According to Elliptic, a user interface issue on OpenSea recently saw over $1M worth of NFTs purchased for very little, then resold at a higher price. At least three individuals exploited this issue and purchased eight NFTs for a drastically reduced price.

The security breach occurred when the perpetrators relisted an NFT at a new price without canceling the earlier listing. The price of the earlier listing was the price paid by the attackers, which was below the current prices. An OpenSea spokesperson said that the company is “actively reaching out to and reimbursing affected users.” They admitted that the user interface was “confusing,” which saw multiple users’ NFTs sell below their market value.

A Twitter user’s NFT sold for $1800, which was 99% below the floor price. The buyer took advantage and sold it for almost $200K, making a profit of $198,200.

OpenSea did not publicize UI issue

OpenSea has always used this user interface. But it recently caught hackers’ attention. OpenSea did not want the possibility of criminals becoming aware of the issue, so they didn’t highlight it initially. They wanted first to mitigate what they believed was “not an exploit or a bug- it’s an issue that arises because of the nature of the blockchain,” the spokesperson said. They added that user must cancel their own listing.

OpenSea takes the attack “incredibly seriously”

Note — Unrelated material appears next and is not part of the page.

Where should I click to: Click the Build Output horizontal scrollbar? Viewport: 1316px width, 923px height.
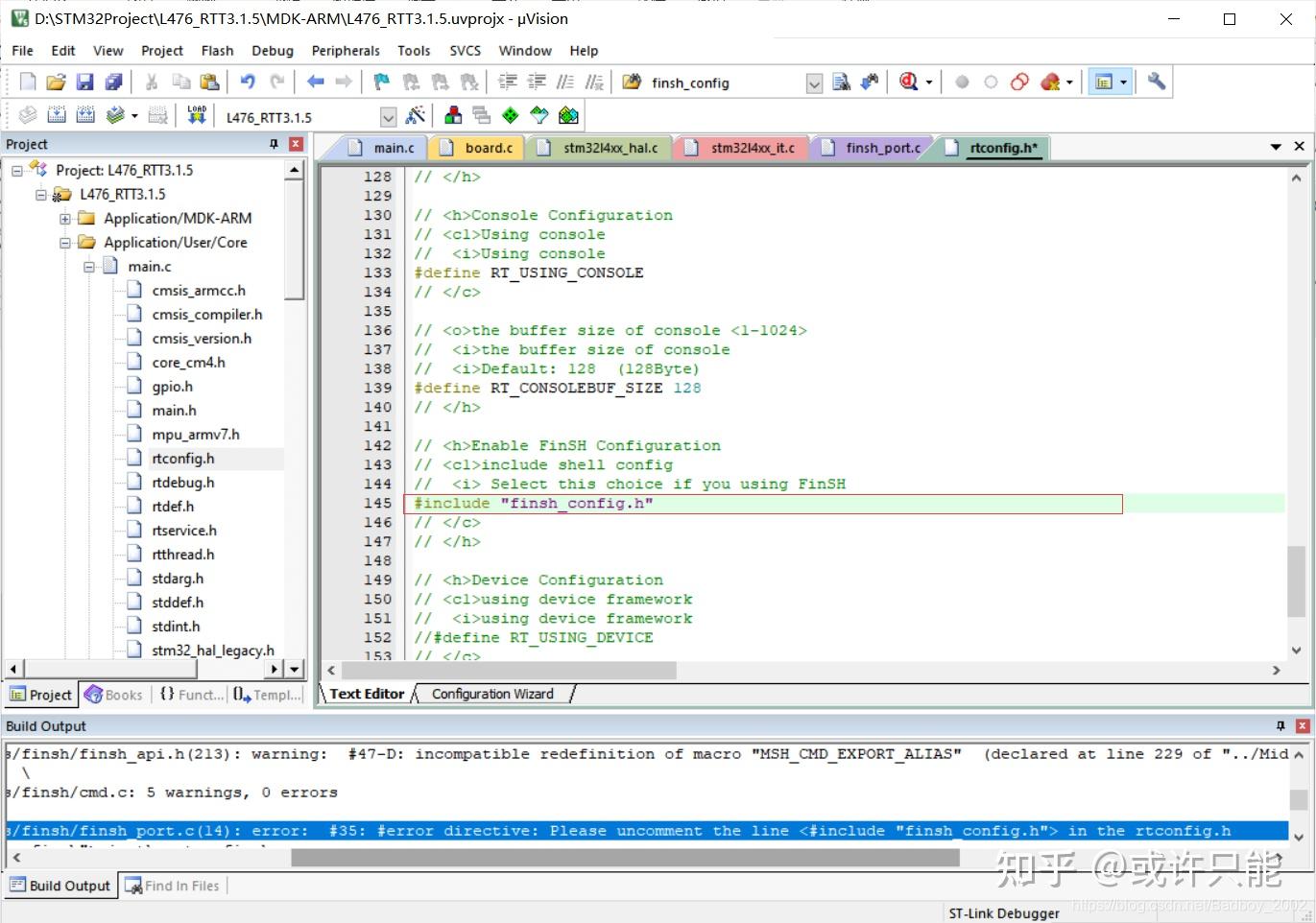(624, 857)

OpenSea is taking the issue “incredibly seriously,” They are working on improvements. One of these is a new listing’s manager that presents users to see their listings and possibly cancel them. Now, the duration of a listing will be one month instead of six months, so if an NFT is moved back into a wallet after six months, the listing would have expired.

When users transfer one NFT with an active listing out of their wallet, they ask them if they want to cancel it. OpenSea will also send the user an email if they have registered on OpenSea with it.

To cancel an offer to sell, one has to do an on-chain transaction, which many sellers want to avoid due to high gas fees on Ethereum. Thus, OpenSea users choose to move their NFTs to a different wallet.